* Begin DOCUMENT SEGMENT *
Jazz CD Review: “Long Ago and Far Away” — Together Again

By Michael Ullman

This set is surely one of the finds of the year.

Charlie Haden & Brad Mehldau: Long Ago and Far Away. (Impulse Records)

Recorded on November 5, 2007, Long Ago and Far Away is a live duet album that sounds, at least to this listener, like a final shoe dropping. It’s the fourth disc featuring bassist Charlie Haden and pianist Brad Mehldau, chronologically their third session together. Mehldau seems to have been Haden’s discovery. In her notes to the album, the bassist’s widow, Ruth Cameron Haden, writes in breathless detail about how the two musicians first met. Haden and wife were at a jazz festival in the Laurel Mountains on September 19, 1993. (She even remembers the date!) They were walking by a concert hall; through a closed door, Haden heard a pianist soloing. Transfixed, he stopped, entered, and found Mehldau at the keyboard. “He is special, so unique,” Haden proclaimed; he became Mehldau’s biggest fan.

In 1997, Haden was asked by King Records to make a duet record with the great, through slightly ornery, alto saxophonist Lee Konitz. Haden suggested adding pianist Mehldau, at the time a relative unknown. Konitz was nervous — how were they going to make a duo album? Somehow they did, though most of the performances featured a trio. There were no rehearsals, just two nights of a live date — the tape machine running. Amusingly, Konitz was not initially pleased with the set-up. In his notes to Alone Together, the saxophonist recalled the experience: “Actually, after the first set I was kind of upset, and I said to myself, ‘Oh oh, here I am with another virtuoso…But the next set and the next day Brad was all ears, and I found myself appreciating his virtuosity — it was inspiring.” Two superb discs came out of those December, 1997 sessions: Alone Together and Another Shade of Blue. Twelve years later, in December, 2009, the trio grew into a quartet with the addition of drummer Paul Motian. The result was Live at Birdland.

Long Ago and Far Away is the result of a special occasion that was sandwiched between those previously issued sessions. We owe the recording to Rainer Kern, the director of the Enjoy Festival in Germany, who invited the duo to perform, and to Ruth Cameron Haden. Kern wanted to record the duo but the musicians said no. Ruth Haden wouldn’t accept that answer as final. Somehow she convinced her husband to let the concert be recorded; Kern allowed the musicians to own the rights. Because of unspecified contractual issues, the music couldn’t be issued until now. But during his lifetime Charlie Haden “listened to the tape often and dearly wanted to release it.” His wish has been granted posthumously.
* End DOCUMENT SEGMENT *
* Begin MATERIAL *
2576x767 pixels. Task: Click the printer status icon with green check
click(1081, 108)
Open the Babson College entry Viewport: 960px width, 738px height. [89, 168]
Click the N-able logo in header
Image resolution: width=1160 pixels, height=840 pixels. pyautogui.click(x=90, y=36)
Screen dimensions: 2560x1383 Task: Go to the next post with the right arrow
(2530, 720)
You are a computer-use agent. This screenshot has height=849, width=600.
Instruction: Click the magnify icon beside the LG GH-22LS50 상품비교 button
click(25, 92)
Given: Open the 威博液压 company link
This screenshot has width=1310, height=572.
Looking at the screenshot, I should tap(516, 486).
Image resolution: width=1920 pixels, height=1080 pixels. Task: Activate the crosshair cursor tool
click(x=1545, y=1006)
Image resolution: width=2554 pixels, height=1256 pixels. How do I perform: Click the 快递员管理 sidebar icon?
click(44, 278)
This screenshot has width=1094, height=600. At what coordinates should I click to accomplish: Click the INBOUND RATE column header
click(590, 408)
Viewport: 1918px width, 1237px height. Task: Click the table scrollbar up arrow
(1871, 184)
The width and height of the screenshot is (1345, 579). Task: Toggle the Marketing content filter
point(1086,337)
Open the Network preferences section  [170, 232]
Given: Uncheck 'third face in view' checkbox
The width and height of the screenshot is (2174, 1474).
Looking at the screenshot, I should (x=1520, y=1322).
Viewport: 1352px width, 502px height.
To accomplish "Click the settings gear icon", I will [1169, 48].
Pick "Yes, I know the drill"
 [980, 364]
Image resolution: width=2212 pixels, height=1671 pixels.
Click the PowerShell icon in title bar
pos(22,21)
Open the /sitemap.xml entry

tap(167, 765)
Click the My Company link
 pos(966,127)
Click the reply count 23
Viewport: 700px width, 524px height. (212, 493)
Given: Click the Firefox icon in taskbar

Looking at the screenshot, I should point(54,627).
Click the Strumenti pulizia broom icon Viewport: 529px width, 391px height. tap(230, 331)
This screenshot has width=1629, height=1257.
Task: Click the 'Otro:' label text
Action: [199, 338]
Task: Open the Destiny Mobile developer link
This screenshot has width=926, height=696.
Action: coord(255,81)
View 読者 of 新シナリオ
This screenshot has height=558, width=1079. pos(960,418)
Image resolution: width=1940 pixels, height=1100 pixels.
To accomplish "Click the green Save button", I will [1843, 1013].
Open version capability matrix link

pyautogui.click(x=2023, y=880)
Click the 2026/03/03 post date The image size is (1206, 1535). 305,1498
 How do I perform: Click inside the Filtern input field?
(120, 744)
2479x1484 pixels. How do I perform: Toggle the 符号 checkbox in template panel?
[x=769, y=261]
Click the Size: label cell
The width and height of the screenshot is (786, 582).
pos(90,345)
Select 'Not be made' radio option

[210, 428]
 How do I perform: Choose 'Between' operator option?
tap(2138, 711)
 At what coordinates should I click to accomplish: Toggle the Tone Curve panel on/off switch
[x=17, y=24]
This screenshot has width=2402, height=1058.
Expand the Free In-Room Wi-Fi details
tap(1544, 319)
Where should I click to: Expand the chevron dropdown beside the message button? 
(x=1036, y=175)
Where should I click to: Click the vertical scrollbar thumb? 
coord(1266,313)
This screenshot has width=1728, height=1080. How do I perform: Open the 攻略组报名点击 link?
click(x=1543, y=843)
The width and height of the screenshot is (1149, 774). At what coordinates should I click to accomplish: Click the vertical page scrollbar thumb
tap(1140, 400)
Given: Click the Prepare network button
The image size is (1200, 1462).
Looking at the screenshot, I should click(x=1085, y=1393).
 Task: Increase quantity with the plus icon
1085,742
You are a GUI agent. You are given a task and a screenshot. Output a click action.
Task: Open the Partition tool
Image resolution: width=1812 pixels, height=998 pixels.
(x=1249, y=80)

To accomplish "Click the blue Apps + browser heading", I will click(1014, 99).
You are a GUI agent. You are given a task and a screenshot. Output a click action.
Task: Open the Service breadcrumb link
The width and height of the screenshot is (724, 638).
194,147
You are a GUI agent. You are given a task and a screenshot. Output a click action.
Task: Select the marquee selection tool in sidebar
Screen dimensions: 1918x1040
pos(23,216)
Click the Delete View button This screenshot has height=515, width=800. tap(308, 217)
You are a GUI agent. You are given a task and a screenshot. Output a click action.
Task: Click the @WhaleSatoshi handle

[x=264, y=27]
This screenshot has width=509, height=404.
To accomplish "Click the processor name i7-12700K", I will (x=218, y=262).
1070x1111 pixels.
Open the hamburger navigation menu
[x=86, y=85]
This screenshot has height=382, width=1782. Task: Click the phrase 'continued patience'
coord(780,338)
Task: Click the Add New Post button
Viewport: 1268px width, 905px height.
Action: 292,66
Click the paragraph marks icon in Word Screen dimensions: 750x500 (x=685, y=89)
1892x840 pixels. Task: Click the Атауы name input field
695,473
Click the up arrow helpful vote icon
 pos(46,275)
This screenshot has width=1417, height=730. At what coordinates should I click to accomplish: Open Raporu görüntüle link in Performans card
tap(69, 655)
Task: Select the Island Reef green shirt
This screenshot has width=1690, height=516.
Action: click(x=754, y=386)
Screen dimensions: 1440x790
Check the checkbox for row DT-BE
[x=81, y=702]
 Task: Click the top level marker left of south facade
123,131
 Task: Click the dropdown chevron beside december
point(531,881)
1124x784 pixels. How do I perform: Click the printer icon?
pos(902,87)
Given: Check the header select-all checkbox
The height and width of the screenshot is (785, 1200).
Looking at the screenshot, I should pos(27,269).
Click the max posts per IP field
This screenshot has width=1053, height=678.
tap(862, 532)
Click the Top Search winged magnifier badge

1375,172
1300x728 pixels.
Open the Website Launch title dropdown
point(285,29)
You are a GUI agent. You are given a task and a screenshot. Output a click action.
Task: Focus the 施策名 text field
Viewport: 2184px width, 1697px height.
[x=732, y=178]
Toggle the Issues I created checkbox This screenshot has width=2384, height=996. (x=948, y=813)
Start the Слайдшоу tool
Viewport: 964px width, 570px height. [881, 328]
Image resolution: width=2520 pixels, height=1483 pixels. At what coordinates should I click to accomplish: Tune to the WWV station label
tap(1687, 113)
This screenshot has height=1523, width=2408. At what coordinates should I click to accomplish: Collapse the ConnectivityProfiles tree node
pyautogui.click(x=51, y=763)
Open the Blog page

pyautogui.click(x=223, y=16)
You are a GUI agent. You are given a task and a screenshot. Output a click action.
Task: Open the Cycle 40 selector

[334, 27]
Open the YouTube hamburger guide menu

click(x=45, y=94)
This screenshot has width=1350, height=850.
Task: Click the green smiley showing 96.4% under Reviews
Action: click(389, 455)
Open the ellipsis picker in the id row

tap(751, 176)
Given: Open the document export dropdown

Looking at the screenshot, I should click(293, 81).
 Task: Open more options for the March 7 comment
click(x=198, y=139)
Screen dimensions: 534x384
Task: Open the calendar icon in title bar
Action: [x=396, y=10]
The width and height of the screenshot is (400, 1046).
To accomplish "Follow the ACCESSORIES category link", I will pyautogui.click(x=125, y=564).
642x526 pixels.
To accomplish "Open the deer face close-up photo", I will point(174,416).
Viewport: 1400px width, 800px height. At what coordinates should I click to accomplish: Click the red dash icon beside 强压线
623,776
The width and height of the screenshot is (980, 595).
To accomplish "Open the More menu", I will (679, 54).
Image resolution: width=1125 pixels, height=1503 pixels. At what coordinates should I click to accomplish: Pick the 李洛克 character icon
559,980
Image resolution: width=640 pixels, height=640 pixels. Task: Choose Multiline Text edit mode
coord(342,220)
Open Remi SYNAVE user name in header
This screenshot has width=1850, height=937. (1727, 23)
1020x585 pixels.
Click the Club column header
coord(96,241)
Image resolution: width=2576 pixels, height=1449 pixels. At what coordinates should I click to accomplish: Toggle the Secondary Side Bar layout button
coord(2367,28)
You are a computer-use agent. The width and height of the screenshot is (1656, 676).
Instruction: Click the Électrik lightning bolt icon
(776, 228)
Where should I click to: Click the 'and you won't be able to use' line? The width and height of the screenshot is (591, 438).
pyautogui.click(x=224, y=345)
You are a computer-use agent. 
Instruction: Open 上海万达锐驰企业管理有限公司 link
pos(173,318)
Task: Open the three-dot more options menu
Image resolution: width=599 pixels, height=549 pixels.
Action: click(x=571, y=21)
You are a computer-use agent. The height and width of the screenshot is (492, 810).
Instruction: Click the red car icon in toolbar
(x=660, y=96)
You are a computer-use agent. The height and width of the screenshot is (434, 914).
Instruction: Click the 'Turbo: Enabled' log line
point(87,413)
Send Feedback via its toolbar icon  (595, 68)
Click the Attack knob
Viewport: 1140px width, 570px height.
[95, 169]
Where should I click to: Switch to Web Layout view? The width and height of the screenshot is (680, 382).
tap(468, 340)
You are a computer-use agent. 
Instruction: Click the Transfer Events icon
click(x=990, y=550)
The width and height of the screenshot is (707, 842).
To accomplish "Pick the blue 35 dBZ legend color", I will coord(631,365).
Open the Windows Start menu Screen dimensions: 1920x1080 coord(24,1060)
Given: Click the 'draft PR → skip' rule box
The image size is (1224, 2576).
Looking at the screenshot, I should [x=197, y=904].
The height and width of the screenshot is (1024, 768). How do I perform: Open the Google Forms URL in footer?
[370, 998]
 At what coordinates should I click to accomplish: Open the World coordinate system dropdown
* End MATERIAL *
REQUIRED TASKS:
[1] Revise the jazz review passage starting at "Charlie Haden &" and ending at "Mehldau’s biggest fan.", changing "pianist" to "keyboardist".
[2] List every album title named in the jazz review.
[3] Answer these questions from the jazz review:
(a) On what date was Long Ago and Far Away recorded?
(b) Which drummer joined the group in December 2009?
(c) Who was the director of the Enjoy Festival?
The listing above is material apart from the jazz review.

RESULTS FOR THE EXERCISE:
[1]
Charlie Haden & Brad Mehldau: Long Ago and Far Away. (Impulse Records)

Recorded on November 5, 2007, Long Ago and Far Away is a live duet album that sounds, at least to this listener, like a final shoe dropping. It’s the fourth disc featuring bassist Charlie Haden and keyboardist Brad Mehldau, chronologically their third session together. Mehldau seems to have been Haden’s discovery. In her notes to the album, the bassist’s widow, Ruth Cameron Haden, writes in breathless detail about how the two musicians first met. Haden and wife were at a jazz festival in the Laurel Mountains on September 19, 1993. (She even remembers the date!) They were walking by a concert hall; through a closed door, Haden heard a keyboardist soloing. Transfixed, he stopped, entered, and found Mehldau at the keyboard. “He is special, so unique,” Haden proclaimed; he became Mehldau’s biggest fan.

[2]
Long Ago and Far Away
Alone Together
Another Shade of Blue
Live at Birdland

[3]
(a) November 5, 2007
(b) Paul Motian
(c) Rainer Kern